(Stored data)
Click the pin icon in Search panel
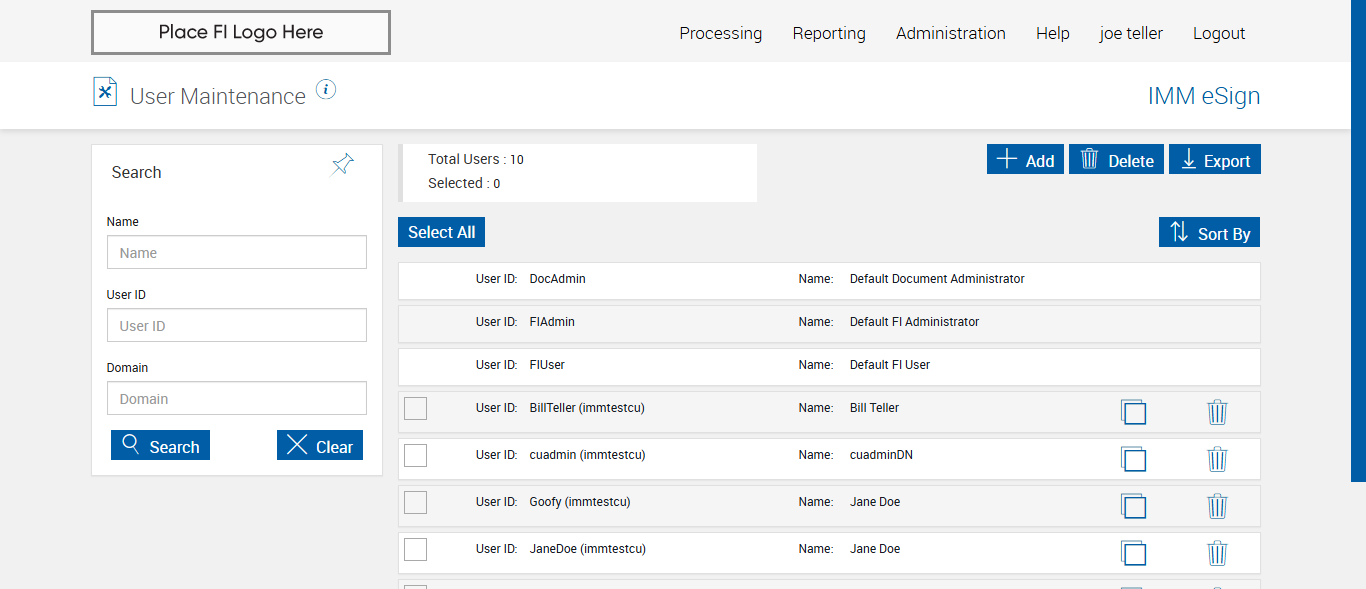This screenshot has height=589, width=1366. [x=342, y=165]
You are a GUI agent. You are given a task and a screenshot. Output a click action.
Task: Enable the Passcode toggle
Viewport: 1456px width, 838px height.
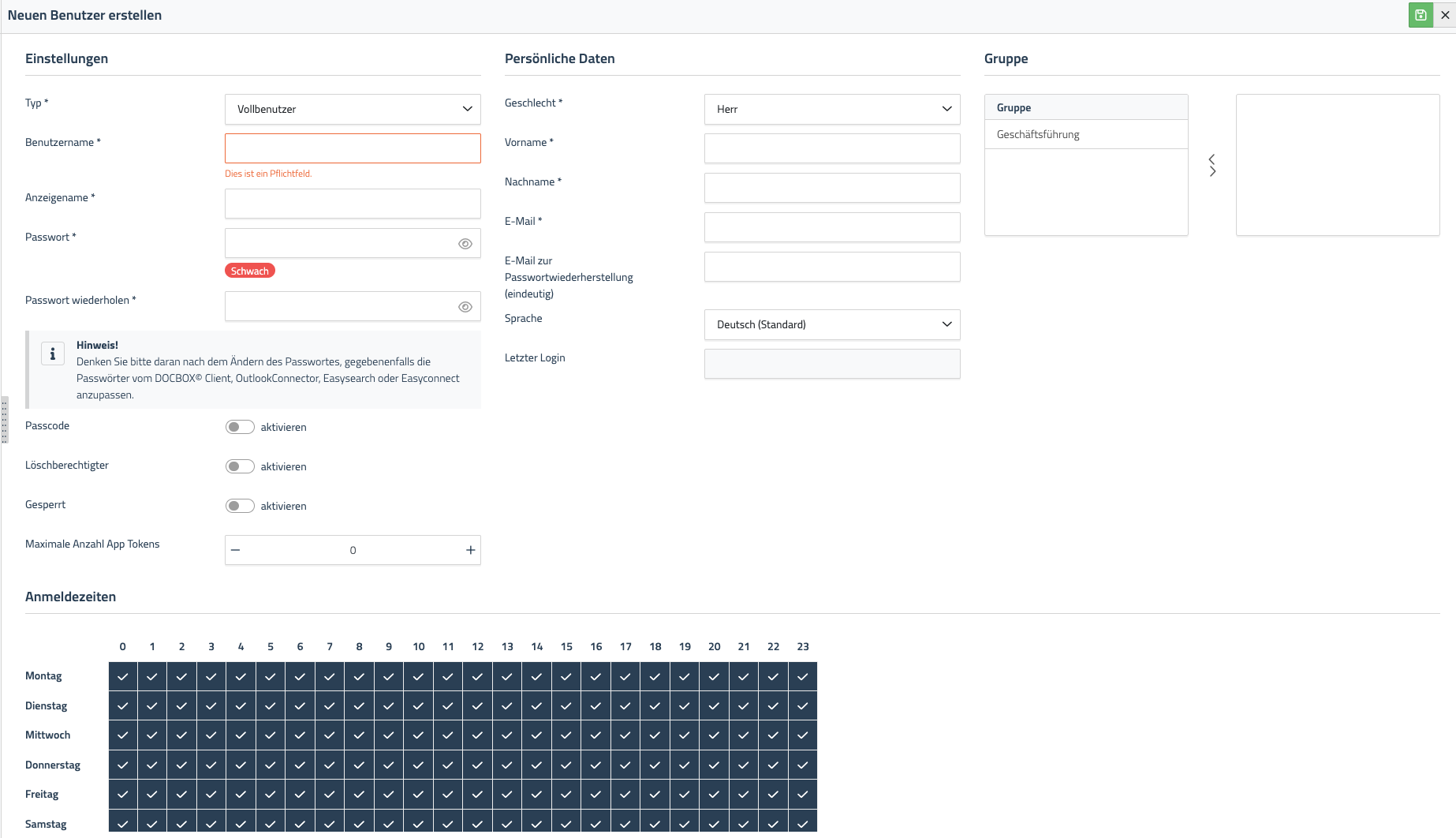(240, 427)
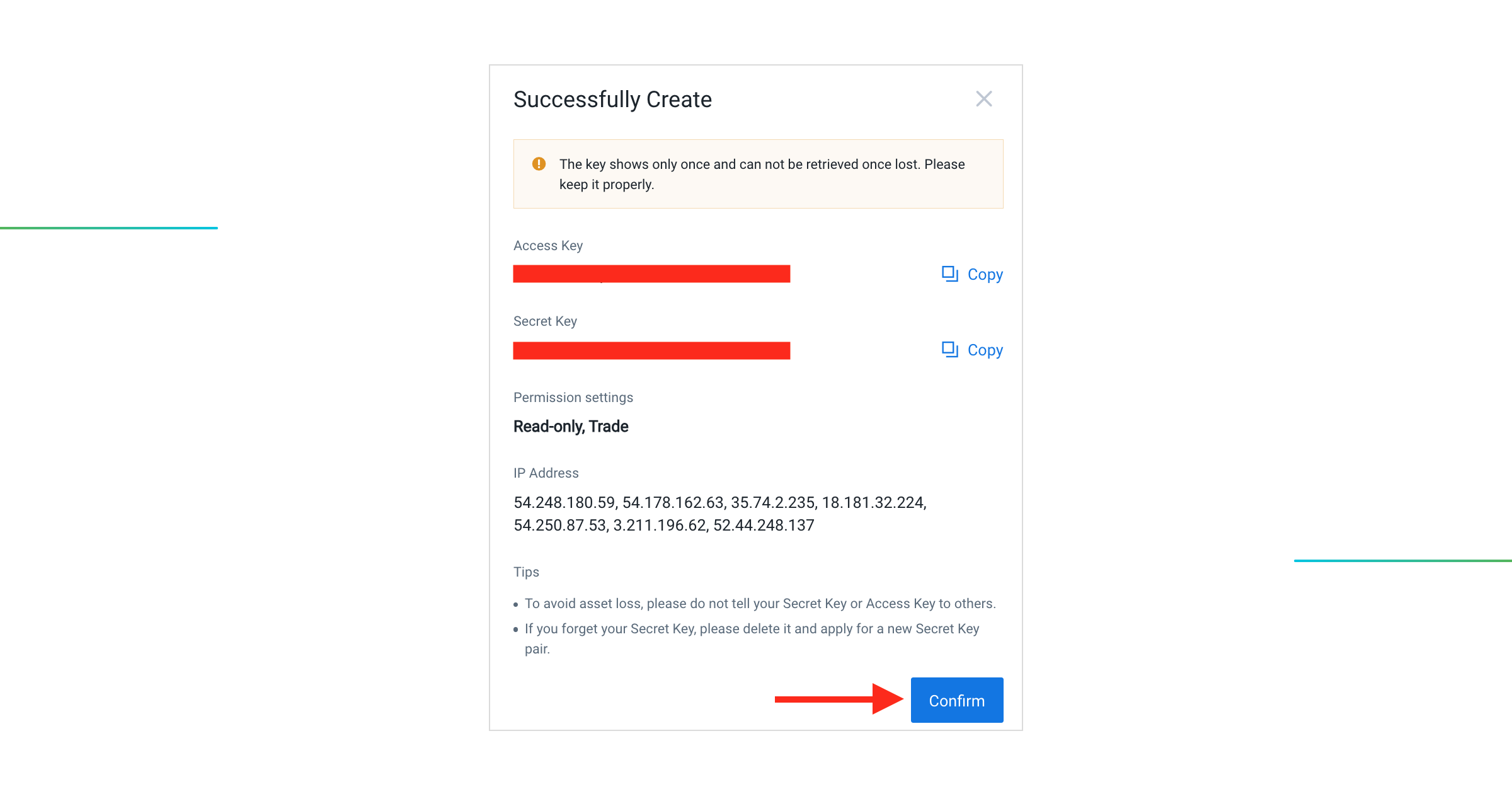Image resolution: width=1512 pixels, height=794 pixels.
Task: Select the redacted Secret Key value
Action: click(651, 350)
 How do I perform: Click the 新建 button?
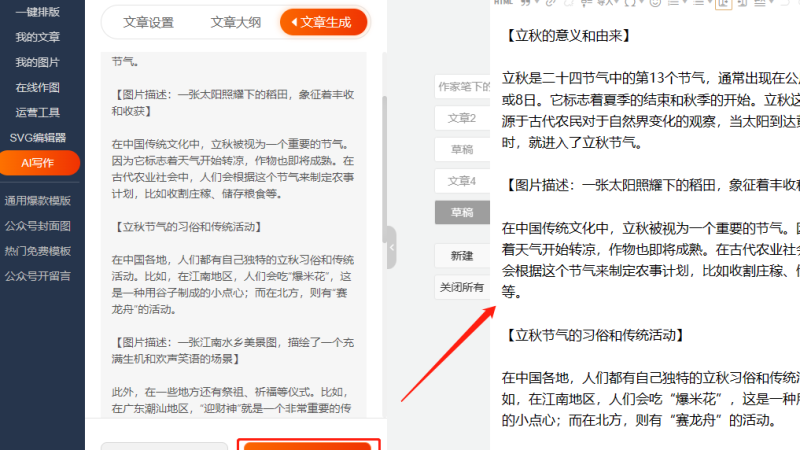pos(461,255)
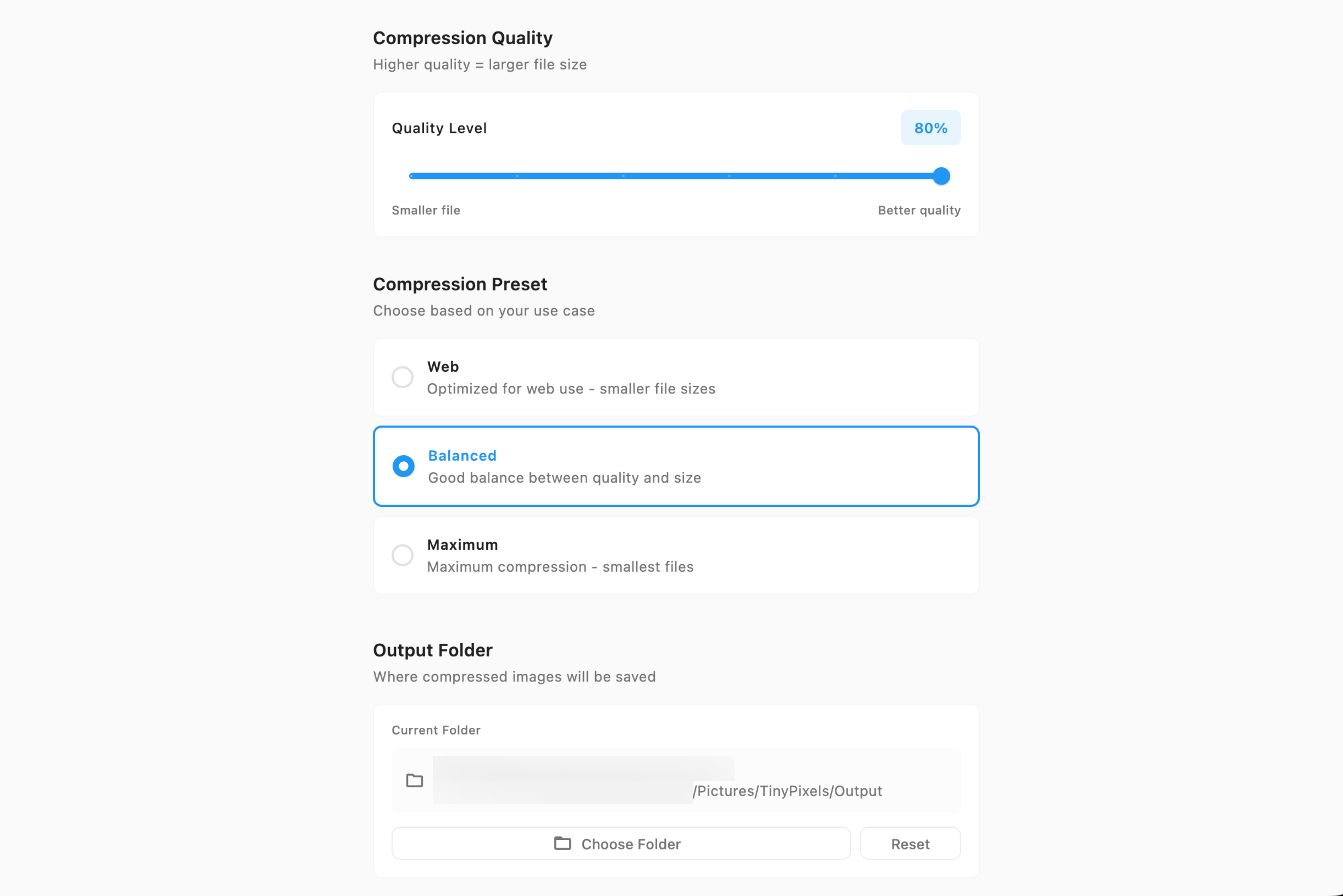Click the Current Folder label
This screenshot has width=1343, height=896.
point(436,730)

EXERCISE: Since the pictures are not wanted, set down only the rest of each record, exactly as above.

THE COMPLETED TASK:
Click the pin icon in Search panel
This screenshot has height=589, width=1366. [x=342, y=165]
You are a GUI agent. You are given a task and a screenshot. Output a click action.
Task: Enable the Passcode toggle
Viewport: 1456px width, 838px height.
(240, 427)
Image resolution: width=1512 pixels, height=794 pixels.
Task: Select the redacted Secret Key value
Action: click(651, 350)
 How do I perform: Click the 新建 button?
pos(461,255)
Click the Current Folder label
This screenshot has width=1343, height=896.
point(436,730)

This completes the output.